EXTRAIT DE TEXTE -
# # # # # # #
Pour diminuer les facteurs de stress, souvent d’ordre psycho-émotionnel, il faut d’abord les repérer :
- les facteurs d’agression liés au stress au travail et dans la famille ;
- les blessures émotionnelles et les frustrations ;
- l’alcool et les substances chimiques ;
- les comportements addictifs.
Une rééducation psychothérapeutique est ensuite nécessaire pour permettre au malade de vivre en phase avec le monde extérieur et d’apprendre à gérer lui-même les facteurs de stress inévitables. Les psychothérapies cognitivo-comportementales sont efficaces avec un psychothérapeute spécialisé dans le traitement du trouble bipolaire. Il convient d'éviter la psychanalyse basée sur des grilles d'interprétations de paroles et de gestuelles risquant d'empirer la détresse du malade.
Bon à savoir : la thérapie concerne aussi l'entourage qui vit exposé à l’épuisement psychologique.
3. Dirigez-vous vers l’évolution et la guérison du trouble bipolaire
Le trouble bipolaire est une maladie évolutive, chronique, récidivante et difficile à maîtriser. La perspective d’évolution et de guérison du trouble bipolaire ne s’améliore pas seule, ni avec l’âge ou la maturité.
Adapter le traitement
Il n’existe pas un traitement universel qui marche à coup sûr, la diversité des symptômes et la multiplicité des paramètres en jeu étant trop importantes.
De plus, face à la maladie, qui se développe dès l'adolescence, des réponses automatiques de pensées et de comportements ont été adoptées par le malade. Il lui est souvent très difficile de s’en défaire. La difficulté est donc de lutter aussi contre ces troubles de comportements installés, excessifs ou illogiques, tel que des phobies ou des TOC. Cependant, tout dépend de la capacité et de la propension de la personne à pouvoir changer et améliorer sa vie.
La prise en charge médicale réduit nettement le risque de suicide, sans avoir recours aux antidépresseurs.
Bon à savoir : les derniers travaux en date suggèrent que les bénéfices de la coenzyme Q10 pourraient s’étendre au spectre des maladies dites « mentales », y compris les troubles bipolaires (de 90 à 2 000 mg/jour sur une période prolongée en complément des traitements classiques).
# # # # # # #
DONNÉES BRUTES -
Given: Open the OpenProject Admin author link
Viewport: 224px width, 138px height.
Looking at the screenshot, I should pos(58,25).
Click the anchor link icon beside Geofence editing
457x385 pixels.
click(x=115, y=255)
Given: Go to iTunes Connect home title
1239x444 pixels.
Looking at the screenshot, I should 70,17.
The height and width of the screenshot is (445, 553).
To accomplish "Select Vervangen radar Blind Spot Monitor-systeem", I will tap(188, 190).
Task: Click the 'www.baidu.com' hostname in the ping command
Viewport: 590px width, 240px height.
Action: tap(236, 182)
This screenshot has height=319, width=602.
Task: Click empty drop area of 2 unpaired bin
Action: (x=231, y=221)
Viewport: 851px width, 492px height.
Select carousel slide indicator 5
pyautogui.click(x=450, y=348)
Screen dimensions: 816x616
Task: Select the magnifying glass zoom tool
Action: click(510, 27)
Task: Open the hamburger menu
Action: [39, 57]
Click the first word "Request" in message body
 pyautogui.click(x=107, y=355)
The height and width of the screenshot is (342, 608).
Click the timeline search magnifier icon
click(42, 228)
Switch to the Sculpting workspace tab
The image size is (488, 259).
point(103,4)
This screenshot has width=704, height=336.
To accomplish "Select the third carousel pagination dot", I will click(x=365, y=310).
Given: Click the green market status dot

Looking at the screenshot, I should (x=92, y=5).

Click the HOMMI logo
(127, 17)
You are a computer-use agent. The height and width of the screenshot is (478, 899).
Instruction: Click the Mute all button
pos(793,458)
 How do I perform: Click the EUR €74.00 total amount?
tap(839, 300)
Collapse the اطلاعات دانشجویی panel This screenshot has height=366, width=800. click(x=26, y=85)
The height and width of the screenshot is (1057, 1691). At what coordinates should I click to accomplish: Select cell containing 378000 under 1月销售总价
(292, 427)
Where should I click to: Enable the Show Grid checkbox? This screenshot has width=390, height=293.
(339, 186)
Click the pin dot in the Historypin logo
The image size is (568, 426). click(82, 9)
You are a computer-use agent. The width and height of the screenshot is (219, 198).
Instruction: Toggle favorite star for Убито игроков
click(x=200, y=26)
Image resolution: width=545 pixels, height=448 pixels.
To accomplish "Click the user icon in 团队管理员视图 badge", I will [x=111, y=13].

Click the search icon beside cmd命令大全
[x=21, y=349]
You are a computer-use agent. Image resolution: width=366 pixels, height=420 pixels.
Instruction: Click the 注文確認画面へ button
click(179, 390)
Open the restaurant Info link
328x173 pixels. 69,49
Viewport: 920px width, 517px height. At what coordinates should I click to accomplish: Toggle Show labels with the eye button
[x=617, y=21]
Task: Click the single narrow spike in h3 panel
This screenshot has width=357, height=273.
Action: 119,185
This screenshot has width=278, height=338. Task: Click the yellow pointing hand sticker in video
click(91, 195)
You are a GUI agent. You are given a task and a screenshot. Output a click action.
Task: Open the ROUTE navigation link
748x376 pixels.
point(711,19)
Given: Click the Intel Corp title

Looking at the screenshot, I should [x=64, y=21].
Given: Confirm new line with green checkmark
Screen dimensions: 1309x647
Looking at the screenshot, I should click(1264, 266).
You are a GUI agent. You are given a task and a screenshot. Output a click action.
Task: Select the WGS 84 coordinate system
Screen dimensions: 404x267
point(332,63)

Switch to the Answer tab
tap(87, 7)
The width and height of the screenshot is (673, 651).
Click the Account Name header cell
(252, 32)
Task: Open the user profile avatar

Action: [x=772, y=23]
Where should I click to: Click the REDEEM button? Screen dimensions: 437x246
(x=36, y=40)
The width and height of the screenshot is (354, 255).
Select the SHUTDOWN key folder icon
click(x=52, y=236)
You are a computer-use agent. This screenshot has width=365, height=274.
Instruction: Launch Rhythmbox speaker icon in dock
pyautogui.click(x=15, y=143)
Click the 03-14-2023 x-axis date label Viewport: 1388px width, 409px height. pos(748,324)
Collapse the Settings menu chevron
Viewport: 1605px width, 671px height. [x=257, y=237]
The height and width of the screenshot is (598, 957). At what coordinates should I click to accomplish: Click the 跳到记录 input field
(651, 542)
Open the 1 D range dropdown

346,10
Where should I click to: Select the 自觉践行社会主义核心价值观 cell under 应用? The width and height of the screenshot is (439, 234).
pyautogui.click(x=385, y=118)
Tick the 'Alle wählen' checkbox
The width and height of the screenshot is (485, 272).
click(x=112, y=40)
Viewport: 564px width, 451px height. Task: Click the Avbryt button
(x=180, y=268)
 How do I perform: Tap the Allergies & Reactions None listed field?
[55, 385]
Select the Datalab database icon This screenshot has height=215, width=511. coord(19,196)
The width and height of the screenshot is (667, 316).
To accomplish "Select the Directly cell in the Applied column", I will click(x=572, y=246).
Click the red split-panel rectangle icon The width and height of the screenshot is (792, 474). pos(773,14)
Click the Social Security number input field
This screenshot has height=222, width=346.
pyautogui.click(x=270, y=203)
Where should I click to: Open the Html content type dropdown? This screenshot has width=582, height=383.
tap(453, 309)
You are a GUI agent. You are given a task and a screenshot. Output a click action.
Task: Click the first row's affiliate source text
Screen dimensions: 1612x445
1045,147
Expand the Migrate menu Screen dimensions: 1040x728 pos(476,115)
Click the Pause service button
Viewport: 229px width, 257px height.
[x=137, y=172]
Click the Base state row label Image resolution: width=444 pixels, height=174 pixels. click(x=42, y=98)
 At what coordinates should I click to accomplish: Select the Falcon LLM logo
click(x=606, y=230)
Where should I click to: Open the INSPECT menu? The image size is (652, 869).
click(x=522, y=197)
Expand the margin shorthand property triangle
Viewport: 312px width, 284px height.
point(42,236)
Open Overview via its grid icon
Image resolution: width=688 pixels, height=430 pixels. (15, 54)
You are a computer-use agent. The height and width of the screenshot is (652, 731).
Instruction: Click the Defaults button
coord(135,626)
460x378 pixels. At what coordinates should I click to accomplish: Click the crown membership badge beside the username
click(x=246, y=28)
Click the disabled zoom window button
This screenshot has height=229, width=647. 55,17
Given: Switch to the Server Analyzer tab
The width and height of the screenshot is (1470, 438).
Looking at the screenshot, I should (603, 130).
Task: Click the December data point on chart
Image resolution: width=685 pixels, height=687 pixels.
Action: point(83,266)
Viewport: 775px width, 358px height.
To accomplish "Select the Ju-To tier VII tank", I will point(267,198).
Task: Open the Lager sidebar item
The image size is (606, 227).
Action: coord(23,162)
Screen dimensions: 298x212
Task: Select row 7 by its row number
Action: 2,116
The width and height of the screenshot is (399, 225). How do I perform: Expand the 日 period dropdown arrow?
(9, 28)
# # # # # # #
CE QU'IL FAUT FAIRE -
a) Pour chacune des affirmations suivantes, indiquez par oui ou par non si elle concorde avec le texte sur le trouble bipolaire, et citez les mots du texte qui tranchent. (i) La perspective de guérison du trouble bipolaire s'améliore avec l'âge. (ii) Le texte déconseille la psychanalyse. (iii) La thérapie s'adresse aussi à l'entourage du malade.
b) Prolongez le texte sur le trouble bipolaire en reprenant après sa dernière phrase.

CORRIGÉ PAR TÂCHE -
a)
(i) Non : « La perspective d’évolution et de guérison du trouble bipolaire ne s’améliore pas seule, ni avec l’âge ou la maturité. »
(ii) Oui : « Il convient d'éviter la psychanalyse »
(iii) Oui : « la thérapie concerne aussi l'entourage qui vit exposé à l’épuisement psychologique. »

b)
Gérer les risques de récidive
Guérir de la maladie bipolaire est réalisable à condition de comprendre qu'elle est toujours latente et que sa régression dépend du contrôle personnel des facteurs d'aggravation. La HAS (Haute autorité de santé) rappelle que le traitement des troubles bipolaires ne doit dans tous les cas pas être inférieur à deux ans.
Le risque de récidive est important et concerne plus de la moitié des malades traités. L’amélioration de la qualité de vie se mesure à :
- la baisse de la durée et de la fréquence des épisodes de crise ;
- aux relations qui se normalisent ;
- à la capacité d’une meilleure maîtrise des facteurs de développement de la maladie.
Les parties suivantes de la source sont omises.